* begin Document extract *

# Flyin' G Farm ~ 2015 Due Dates



## Flyin G Farm (Jan 23, 2015)

Hi Everyone! We are hoping to get our cams up and running this weekend. For now, we will likely just have 2 up and running, and will add 4 more a little later. The first 2 on camera will be:

Flyin Gs American Beauty (aka "Chloe"), palomino AMHA/AMHR mare ~ 300 days on February 9th, 330 on March 12th. We are hoping Chloe hangs on to this foal. To date, she has had 4 foals, 2 fillies and 2 colts, but she has aborted both colts between 8-9 months along, so we are past that, but she still makes me nervous. With her fillies, she foaled around 320 days. As of this morning, she is starting to bag up. Chloe is in foal to Sundance LB Assured, ASPC/AMHR/AMHA Stallion, making the foal she is carrying a paternal sibling to Reserve National Grand Champion SMO Bolero De Suerte. Chloe is a very sweet mare and for her fillies, she had easy births. Actually she foaled on her own without complications with her colts also. She was born on our farm (she is a daughter of Bequest listed below), so she is very comfortable having us in her stall.

"Bonnie" is a black ASPC/AMHR/AMHA mare in foal to a palomino pinto ASPC/AMHR/AMHA stallion. Bonnie is here to foal out and then be rebreed to one of our stallions, so she is not owned by us. Bonnie is a maiden mare and while she is warming up to us a little bit, she is still cautious around us. She will let me check her bag without any issue, so I am thankful for that! Bonnie was pasture bred April 15-August 1st, and based on witnessed breedings, I am told she is due approximately April 20th. Bonnie is a bit "puffier" in the bag than I would have anticipated for a maiden mare, so that in addition to her being a maiden mare made me decide she will be on camera too just in case. I don't have any pictures of Bonnie to share, but Chloe and Sun are pictured below.

* end Document extract *
* begin Dataset entries *

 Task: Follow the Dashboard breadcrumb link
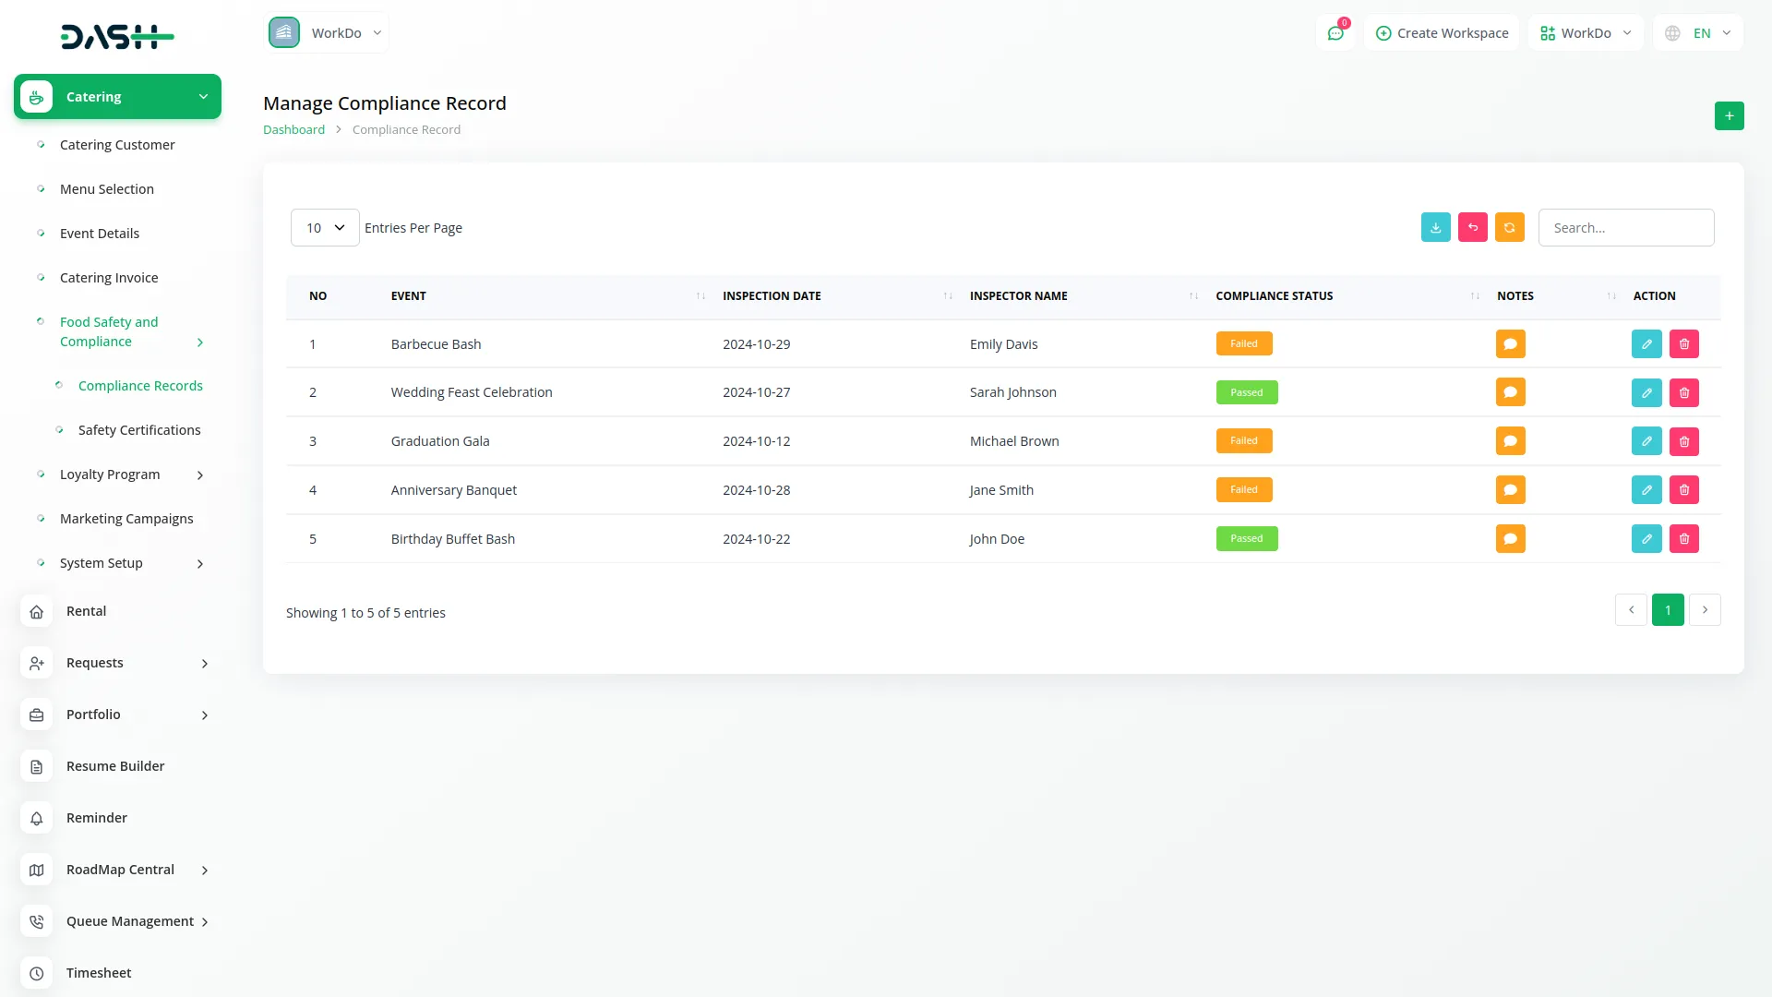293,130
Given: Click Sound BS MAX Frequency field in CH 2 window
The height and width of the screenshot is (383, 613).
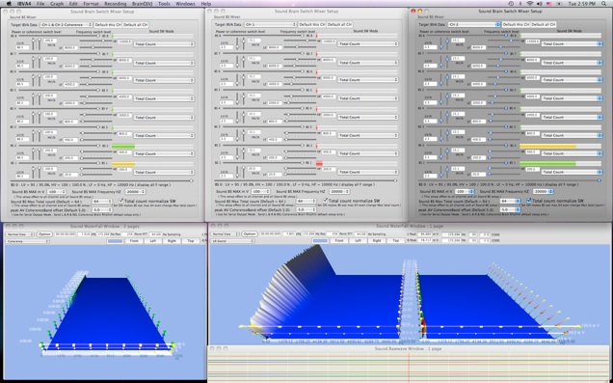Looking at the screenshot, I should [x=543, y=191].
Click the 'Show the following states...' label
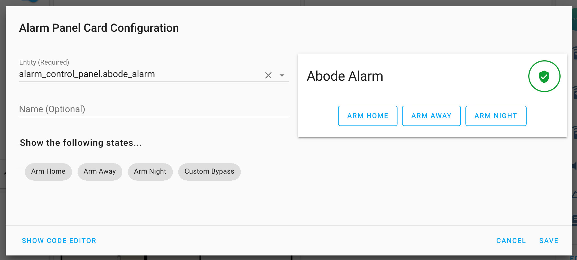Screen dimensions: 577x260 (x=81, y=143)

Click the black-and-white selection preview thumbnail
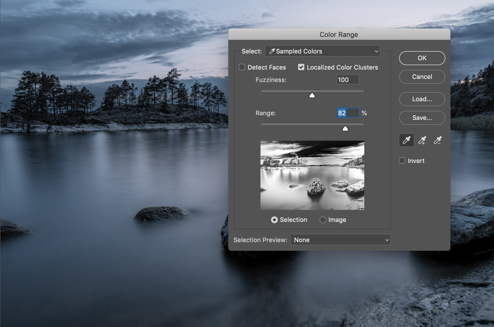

* end Dataset entries *

■ **Short problem 1**
Name every registry abbreviation that appears in the foaling post.
■ **Short problem 2**
Please translate this sentence from the foaling post into Spanish: "Bonnie is a maiden mare and while she is warming up to us a little bit, she is still cautious around us."
■ **Short problem 3**
Write the next part of the foaling post, starting after its final sentence.
The listing has no connection to the foaling post.

■ **Output 1**
AMHA, AMHR, ASPC

■ **Output 2**
Bonnie es una yegua primeriza y, aunque se está acostumbrando un poco a nosotros, todavía se muestra cautelosa con nosotros.

■ **Output 3**
Once we get our other cameras up and running, we will have 4 additional mares due in April. They are:

Rowbuck Bequest of Broadway, aka "Bequest" (black AMHA/AMHR) ~ Due 4/11/15, in foal to Sun

Fowler Boomers Exotica Lovesong, aka "Teaka" (silver bay pinto AMHA/AMHR mare) ~ Due 4/3/15, in foal to Sun for a full sibling to last year's colt, she went 360 days last year, which is not her norm!

Royal Polished Gold, aka "Polly" (palomino ASPC mare) ~ Due 4/17/15, in foal to MO Breaking News EDV for a full sibling to the bay roan filly born last year, she went 358 days last year!

Sorrel pinto (not sure of her barn name yet), AMHA/AMHR mare, also a maiden mare.

I will post the cam link once we are officially up and running!

Tracy


----------



## Rocklone Miniature Horses (Jan 23, 2015)

Lovely mares.


----------



##  (Jan 23, 2015)

I'm so glad to see you and your lovely mares back!! Can't wait to see what they are all hiding, since you got such beauties last year!! And I'm glad that Chloe has gotten past her 9th month. Maybe she's carrying another filly, or will. surprise you with a healthy, beautiful colt!


----------



## Ryan Johnson (Jan 26, 2015)

Welcome back Tracy.

Lovely mares , looking forward to seeing what they produce for you this year


----------



## lkblazin (Jan 26, 2015)

Can't wait to see some babies. Beautiful girls


----------



## Flyin G Farm (Jan 26, 2015)

Thanks everyone! We did test the cams and they are ready to go. I just need to do some rearranging and we'll be good to go! The weather here has been fantastic, so we've been letting all of the girls enjoy the sunshine before it turns to rain...again...LOL.


----------



## Flyin G Farm (Feb 24, 2015)

Hi everyone! Chloe is now on cam. She is doing a good job of bagging up, although she's not bagged up fully yet. But, after going back through my notes, for her 2 live full term foals, she foaled at 315 and 320 and did not have a full bag either time, and really gave no warning. She is 315 days today. She was acting off a few days ago, so I have a halter buzzer on her just in case.

My other mares aren't doing much of anything yet, so for now I want to keep the cam on just Chloe. Feel free to call or text me if you see anything you think I need to be aware of. My number is 253-405-6312.

The cam link is: www.marewatchers.com/cam/flyingpop.html

Tracy


----------



## MountainWoman (Feb 24, 2015)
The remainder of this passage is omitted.